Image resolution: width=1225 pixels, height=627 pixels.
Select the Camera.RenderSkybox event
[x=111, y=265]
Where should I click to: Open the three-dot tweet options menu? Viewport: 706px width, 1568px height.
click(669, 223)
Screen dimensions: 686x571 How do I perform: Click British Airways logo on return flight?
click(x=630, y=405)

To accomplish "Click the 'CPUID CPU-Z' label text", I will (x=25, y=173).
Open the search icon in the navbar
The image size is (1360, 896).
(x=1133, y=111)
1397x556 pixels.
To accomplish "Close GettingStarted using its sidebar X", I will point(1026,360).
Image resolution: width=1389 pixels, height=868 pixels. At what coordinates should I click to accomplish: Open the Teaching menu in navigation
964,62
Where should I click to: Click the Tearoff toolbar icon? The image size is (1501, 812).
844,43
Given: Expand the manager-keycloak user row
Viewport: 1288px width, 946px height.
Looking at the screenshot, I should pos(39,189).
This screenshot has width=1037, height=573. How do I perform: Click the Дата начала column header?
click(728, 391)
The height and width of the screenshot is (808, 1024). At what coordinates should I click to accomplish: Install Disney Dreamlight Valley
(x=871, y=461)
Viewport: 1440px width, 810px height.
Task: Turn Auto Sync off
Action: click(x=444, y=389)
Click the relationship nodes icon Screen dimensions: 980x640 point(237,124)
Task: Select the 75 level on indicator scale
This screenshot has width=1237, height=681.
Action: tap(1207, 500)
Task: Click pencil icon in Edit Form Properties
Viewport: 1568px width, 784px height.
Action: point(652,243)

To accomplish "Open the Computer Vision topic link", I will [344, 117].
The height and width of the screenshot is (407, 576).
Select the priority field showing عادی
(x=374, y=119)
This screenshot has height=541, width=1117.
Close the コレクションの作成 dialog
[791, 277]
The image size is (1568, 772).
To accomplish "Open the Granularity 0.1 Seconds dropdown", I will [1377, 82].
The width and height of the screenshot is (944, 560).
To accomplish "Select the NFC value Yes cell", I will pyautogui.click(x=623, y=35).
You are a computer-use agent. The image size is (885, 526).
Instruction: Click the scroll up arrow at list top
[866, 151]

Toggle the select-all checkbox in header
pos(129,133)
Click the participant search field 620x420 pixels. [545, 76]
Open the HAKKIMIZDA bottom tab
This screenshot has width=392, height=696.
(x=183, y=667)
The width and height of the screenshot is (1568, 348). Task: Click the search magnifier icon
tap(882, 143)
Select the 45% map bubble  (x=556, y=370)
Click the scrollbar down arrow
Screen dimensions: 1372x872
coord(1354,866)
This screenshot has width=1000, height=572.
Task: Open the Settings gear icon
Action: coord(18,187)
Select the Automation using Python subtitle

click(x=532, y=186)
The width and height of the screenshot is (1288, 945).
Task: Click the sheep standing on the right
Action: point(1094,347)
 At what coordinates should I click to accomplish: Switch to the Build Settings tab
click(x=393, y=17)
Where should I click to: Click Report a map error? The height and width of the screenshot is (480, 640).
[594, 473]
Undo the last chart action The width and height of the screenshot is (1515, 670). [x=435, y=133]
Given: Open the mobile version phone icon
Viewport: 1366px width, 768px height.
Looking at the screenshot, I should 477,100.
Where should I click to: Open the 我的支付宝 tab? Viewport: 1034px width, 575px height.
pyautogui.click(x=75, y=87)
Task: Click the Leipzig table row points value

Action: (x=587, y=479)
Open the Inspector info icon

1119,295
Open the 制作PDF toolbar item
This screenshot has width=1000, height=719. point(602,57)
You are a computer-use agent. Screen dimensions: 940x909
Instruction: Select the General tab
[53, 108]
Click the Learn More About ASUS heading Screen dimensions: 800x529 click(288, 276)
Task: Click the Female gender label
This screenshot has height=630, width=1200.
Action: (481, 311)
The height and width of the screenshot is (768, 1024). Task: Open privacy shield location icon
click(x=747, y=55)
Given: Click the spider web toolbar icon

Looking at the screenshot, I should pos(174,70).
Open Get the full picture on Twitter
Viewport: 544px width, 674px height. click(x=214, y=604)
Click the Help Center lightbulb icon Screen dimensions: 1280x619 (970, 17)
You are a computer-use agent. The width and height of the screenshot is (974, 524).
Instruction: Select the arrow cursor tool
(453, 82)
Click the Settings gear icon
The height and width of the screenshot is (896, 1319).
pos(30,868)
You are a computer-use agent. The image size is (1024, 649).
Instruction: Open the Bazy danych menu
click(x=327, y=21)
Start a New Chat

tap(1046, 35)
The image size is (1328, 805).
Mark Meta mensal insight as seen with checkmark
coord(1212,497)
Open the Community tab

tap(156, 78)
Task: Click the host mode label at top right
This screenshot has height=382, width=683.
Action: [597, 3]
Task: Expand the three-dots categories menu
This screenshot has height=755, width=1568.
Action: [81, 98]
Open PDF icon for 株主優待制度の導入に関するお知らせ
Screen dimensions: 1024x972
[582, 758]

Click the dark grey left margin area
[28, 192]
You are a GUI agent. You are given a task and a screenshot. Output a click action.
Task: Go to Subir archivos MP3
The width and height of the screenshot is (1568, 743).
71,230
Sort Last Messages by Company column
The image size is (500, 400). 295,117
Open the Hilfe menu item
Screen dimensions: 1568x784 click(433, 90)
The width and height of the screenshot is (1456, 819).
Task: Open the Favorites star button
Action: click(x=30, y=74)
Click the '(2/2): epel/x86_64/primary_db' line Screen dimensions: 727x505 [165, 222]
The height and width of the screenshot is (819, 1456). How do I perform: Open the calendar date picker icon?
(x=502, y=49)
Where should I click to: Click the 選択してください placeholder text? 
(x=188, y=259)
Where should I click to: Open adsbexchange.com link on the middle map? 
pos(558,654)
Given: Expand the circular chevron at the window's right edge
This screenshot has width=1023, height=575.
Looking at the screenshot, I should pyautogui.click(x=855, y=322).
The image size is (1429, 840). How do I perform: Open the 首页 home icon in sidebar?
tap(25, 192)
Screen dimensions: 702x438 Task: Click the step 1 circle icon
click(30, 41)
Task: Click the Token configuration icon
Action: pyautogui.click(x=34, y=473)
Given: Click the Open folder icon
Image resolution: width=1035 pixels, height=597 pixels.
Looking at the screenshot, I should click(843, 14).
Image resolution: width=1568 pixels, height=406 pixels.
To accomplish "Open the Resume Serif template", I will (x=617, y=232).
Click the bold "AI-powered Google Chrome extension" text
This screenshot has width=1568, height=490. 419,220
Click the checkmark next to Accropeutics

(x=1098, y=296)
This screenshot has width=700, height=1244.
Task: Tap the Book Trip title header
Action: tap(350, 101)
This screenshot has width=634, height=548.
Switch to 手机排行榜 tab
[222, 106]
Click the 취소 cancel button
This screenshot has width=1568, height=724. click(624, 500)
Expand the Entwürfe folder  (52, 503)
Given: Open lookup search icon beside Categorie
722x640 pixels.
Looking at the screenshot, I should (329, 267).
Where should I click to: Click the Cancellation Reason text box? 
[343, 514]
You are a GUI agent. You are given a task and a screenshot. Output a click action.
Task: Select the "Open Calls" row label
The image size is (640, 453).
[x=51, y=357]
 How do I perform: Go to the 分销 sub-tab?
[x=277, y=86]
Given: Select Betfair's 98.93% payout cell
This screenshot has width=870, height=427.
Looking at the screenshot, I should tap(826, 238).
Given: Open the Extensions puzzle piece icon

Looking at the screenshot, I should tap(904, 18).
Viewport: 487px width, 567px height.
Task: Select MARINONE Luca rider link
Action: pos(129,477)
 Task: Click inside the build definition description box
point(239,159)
::::::
[Work to be completed] Looking at the data above, how many lines hold the string "Expand"? Reply with only the number.

[Answer to the exercise] 4